Y él lo dijo y lo sabía: “Tengo el mejor trabajo del mundo. Voy a cualquier lugar, hago lo que quiero, como, bebo y me pagan por eso”. Además tenía novia joven y bonita, una hija, dos exmujeres que aún lo querían, tenía fama, éxito profesional, dinero. ¿Por qué un hombre como Anthony Bourdain se cuelga en el baño de un cuarto de hotel una noche de un viernes cualquiera?
Pienso en “Reír llorando”, el poema del mexicano Juan de Dios Peza inspirado en el actor y dramaturgo británico David Garrick. “El carnaval del mundo engaña tanto que las vidas son leves mascaradas, aquí aprendemos a reír con llanto y también a llorar con carcajadas”. Anthony también era actor, de su propia vida. No solo era el chef viajero más famoso del mundo, era buen escritor, narrador, presentador, un artista integral de la vida. Su amor por la aventura, la buena comida, los viajes y las historias de la gente, lo convirtieron sin querer en una celebridad que a donde llegaba el mundo se rendía a sus pies. En 2017 en una entrevista con The Guardian, dijo: “Estoy en mejor forma de lo que probablemente haya estado alguna vez. Viajo 250 días al año. Estoy delgado. Mi panza de alcohol se ha ido y hago jiu-jitsu brasileño todos los días”. Todo divinamente, pero como en el poema, si ese médico famoso que atendió al hombre de mirar sombrío que fue a consulta para que lo ayudara a curar su tristeza le hubiera dado los mismos consejos a Bourdain, tendría las mismas respuestas: “Viajad y os distraeréis - ¡tanto he viajado! Las lecturas buscad - ¡Tanto he leído! Que os ame una mujer - ¡Si soy amado! ¿Pobre seréis quizá? -Tengo riquezas.

__Enunciado__
Según el texto proporcionado, ¿cuántos días al año dijo viajar Anthony Bourdain en la entrevista de 2017 con The Guardian?

__Datos de origen__
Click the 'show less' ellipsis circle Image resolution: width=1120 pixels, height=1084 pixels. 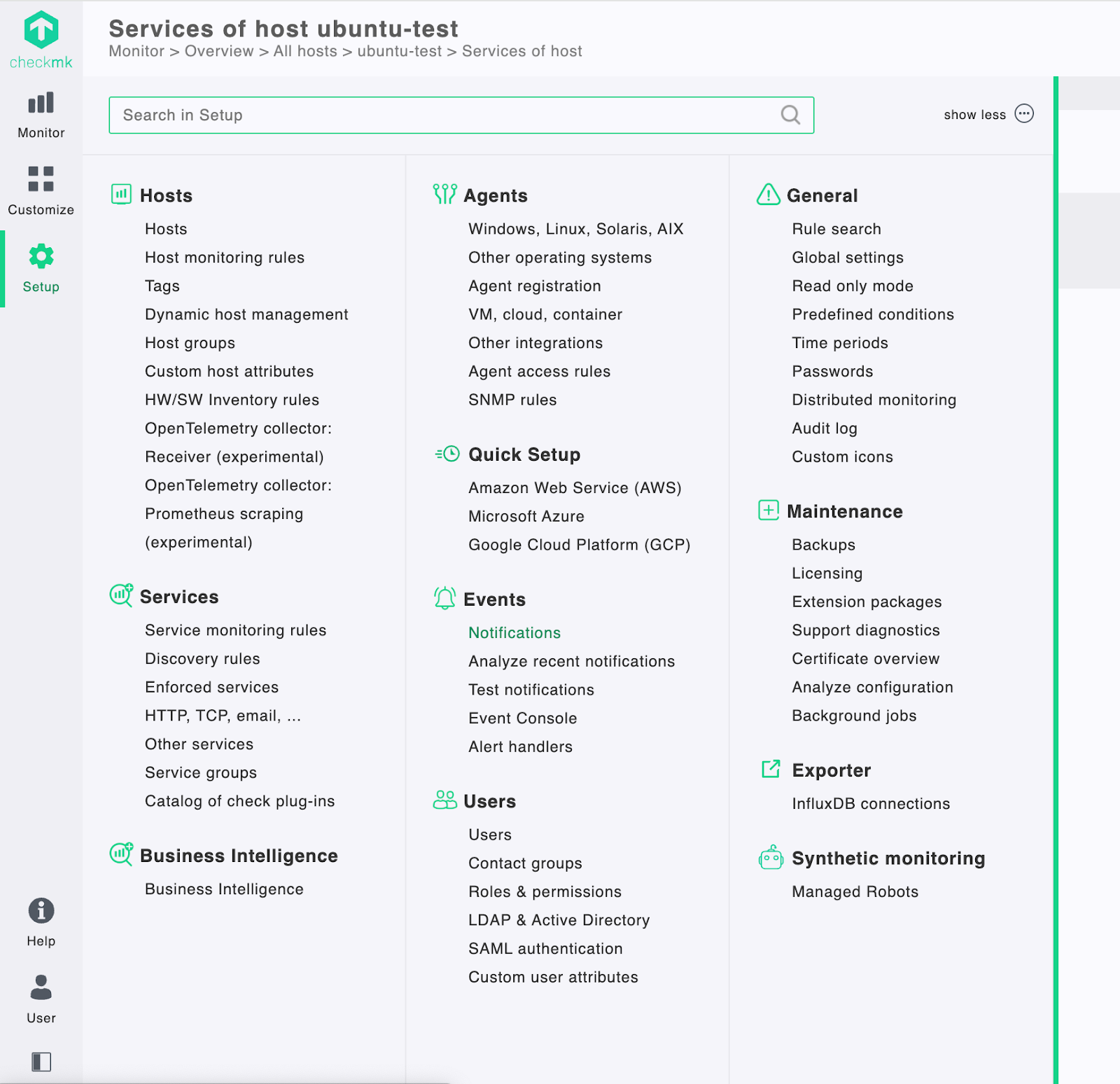tap(1024, 114)
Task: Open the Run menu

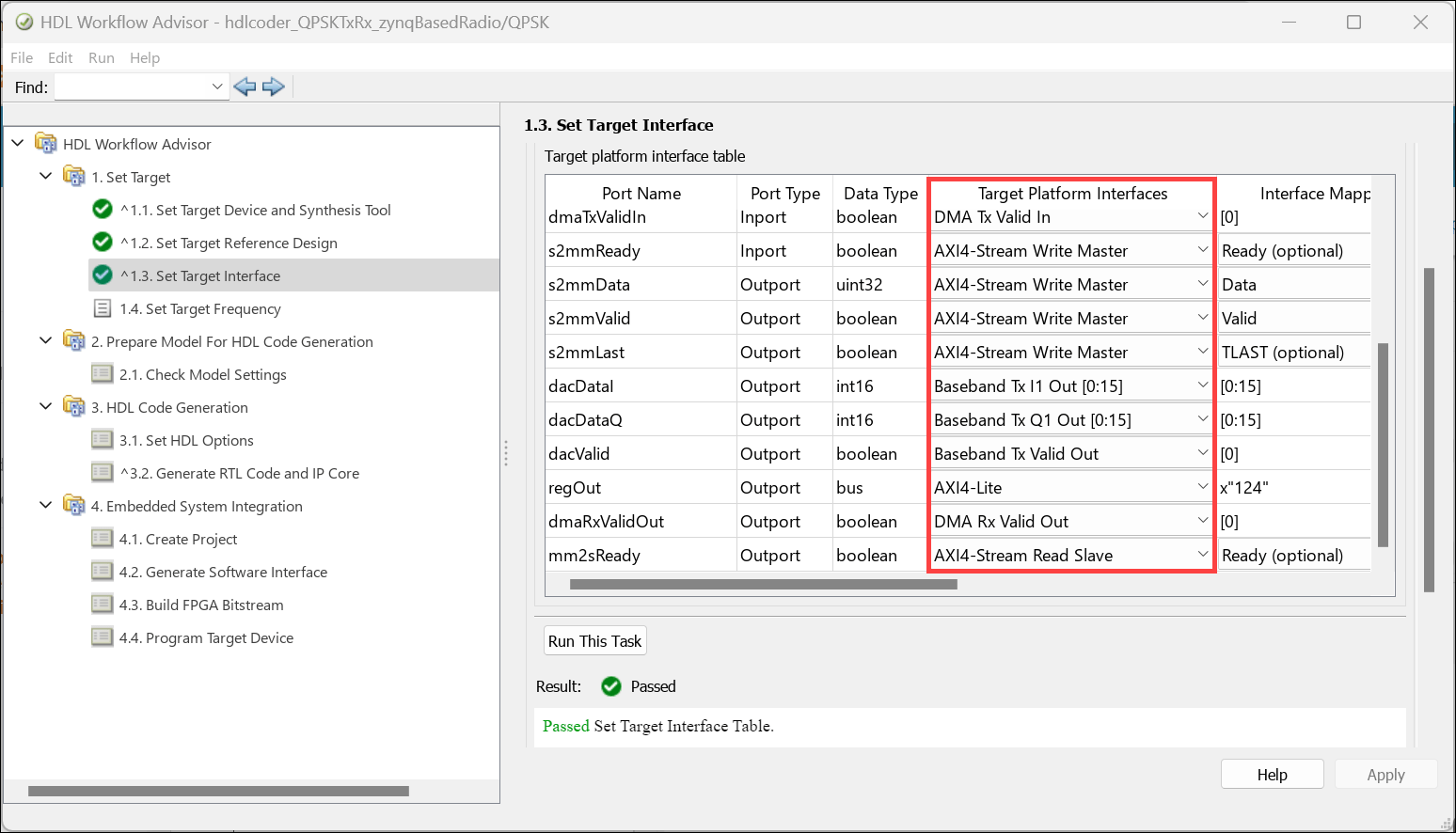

__Resultado esperado__
250 días al año.